*** Block opens ***
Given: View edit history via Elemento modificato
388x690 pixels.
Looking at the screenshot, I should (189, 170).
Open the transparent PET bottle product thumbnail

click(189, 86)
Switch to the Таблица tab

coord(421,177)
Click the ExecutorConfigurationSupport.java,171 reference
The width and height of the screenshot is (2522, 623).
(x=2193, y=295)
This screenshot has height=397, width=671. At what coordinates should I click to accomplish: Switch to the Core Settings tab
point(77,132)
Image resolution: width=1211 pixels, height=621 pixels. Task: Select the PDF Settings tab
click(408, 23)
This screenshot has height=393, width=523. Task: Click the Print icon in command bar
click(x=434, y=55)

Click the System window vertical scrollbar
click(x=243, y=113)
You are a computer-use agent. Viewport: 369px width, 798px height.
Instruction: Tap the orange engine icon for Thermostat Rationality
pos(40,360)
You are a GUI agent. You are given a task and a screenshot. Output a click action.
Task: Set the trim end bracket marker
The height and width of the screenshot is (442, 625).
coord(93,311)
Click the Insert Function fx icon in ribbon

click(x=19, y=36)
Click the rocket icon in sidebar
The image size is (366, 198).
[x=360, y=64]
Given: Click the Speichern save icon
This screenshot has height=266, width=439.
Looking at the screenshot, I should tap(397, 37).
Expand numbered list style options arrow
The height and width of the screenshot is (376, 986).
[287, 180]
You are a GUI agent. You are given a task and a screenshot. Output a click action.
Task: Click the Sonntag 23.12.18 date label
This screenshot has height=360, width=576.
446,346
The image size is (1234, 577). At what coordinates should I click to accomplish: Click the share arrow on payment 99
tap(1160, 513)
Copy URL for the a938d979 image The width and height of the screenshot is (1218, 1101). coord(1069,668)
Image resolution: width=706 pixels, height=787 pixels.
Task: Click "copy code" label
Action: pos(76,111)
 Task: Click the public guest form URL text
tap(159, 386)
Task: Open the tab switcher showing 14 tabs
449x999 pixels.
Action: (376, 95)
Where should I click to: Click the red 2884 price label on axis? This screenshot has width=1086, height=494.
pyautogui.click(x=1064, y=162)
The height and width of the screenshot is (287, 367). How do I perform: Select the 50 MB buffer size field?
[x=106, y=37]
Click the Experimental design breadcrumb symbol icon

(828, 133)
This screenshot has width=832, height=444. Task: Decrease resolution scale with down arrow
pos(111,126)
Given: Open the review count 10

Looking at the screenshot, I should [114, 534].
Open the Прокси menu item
*** Block closes ***
The response must consist solely of the lines from the top of the records through the line holding "Given: Click the Speichern save icon", copied word for word.

Given: View edit history via Elemento modificato
388x690 pixels.
Looking at the screenshot, I should (189, 170).
Open the transparent PET bottle product thumbnail

click(189, 86)
Switch to the Таблица tab

coord(421,177)
Click the ExecutorConfigurationSupport.java,171 reference
The width and height of the screenshot is (2522, 623).
(x=2193, y=295)
This screenshot has height=397, width=671. At what coordinates should I click to accomplish: Switch to the Core Settings tab
point(77,132)
Image resolution: width=1211 pixels, height=621 pixels. Task: Select the PDF Settings tab
click(408, 23)
This screenshot has height=393, width=523. Task: Click the Print icon in command bar
click(x=434, y=55)

Click the System window vertical scrollbar
click(x=243, y=113)
You are a computer-use agent. Viewport: 369px width, 798px height.
Instruction: Tap the orange engine icon for Thermostat Rationality
pos(40,360)
You are a GUI agent. You are given a task and a screenshot. Output a click action.
Task: Set the trim end bracket marker
The height and width of the screenshot is (442, 625).
coord(93,311)
Click the Insert Function fx icon in ribbon

click(x=19, y=36)
Click the rocket icon in sidebar
The image size is (366, 198).
[x=360, y=64]
Given: Click the Speichern save icon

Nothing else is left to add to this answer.